Rows from a collection:
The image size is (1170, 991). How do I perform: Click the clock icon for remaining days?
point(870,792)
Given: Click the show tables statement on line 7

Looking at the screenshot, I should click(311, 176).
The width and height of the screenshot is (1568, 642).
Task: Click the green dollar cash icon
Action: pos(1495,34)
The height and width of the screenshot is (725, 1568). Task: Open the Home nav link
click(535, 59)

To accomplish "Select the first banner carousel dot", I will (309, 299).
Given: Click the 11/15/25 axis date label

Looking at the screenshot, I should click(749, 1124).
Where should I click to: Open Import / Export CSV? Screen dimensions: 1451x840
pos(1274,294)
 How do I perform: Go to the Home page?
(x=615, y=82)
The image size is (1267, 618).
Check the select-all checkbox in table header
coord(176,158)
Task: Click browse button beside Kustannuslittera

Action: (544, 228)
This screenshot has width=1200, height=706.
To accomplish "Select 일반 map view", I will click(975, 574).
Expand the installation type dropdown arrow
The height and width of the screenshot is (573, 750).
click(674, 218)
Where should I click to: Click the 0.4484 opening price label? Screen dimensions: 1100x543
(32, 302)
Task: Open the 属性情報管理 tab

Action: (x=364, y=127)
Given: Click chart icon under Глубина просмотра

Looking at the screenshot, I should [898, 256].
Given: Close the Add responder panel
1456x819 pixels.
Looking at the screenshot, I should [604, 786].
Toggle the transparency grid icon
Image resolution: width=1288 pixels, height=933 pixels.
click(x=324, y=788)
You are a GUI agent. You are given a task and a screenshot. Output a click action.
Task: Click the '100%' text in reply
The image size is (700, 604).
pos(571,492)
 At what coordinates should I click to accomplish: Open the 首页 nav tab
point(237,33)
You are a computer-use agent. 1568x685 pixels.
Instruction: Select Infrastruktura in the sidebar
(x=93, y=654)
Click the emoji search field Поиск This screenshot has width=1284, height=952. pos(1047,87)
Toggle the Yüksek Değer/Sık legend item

TO DO -
Rewrite everything from the start of the rows down to the line containing "point(870,792)", replacing "clock icon" with "timer icon" and keeping all else unchanged.

TASK SOLUTION -
The image size is (1170, 991). How do I perform: Click the timer icon for remaining days?
point(870,792)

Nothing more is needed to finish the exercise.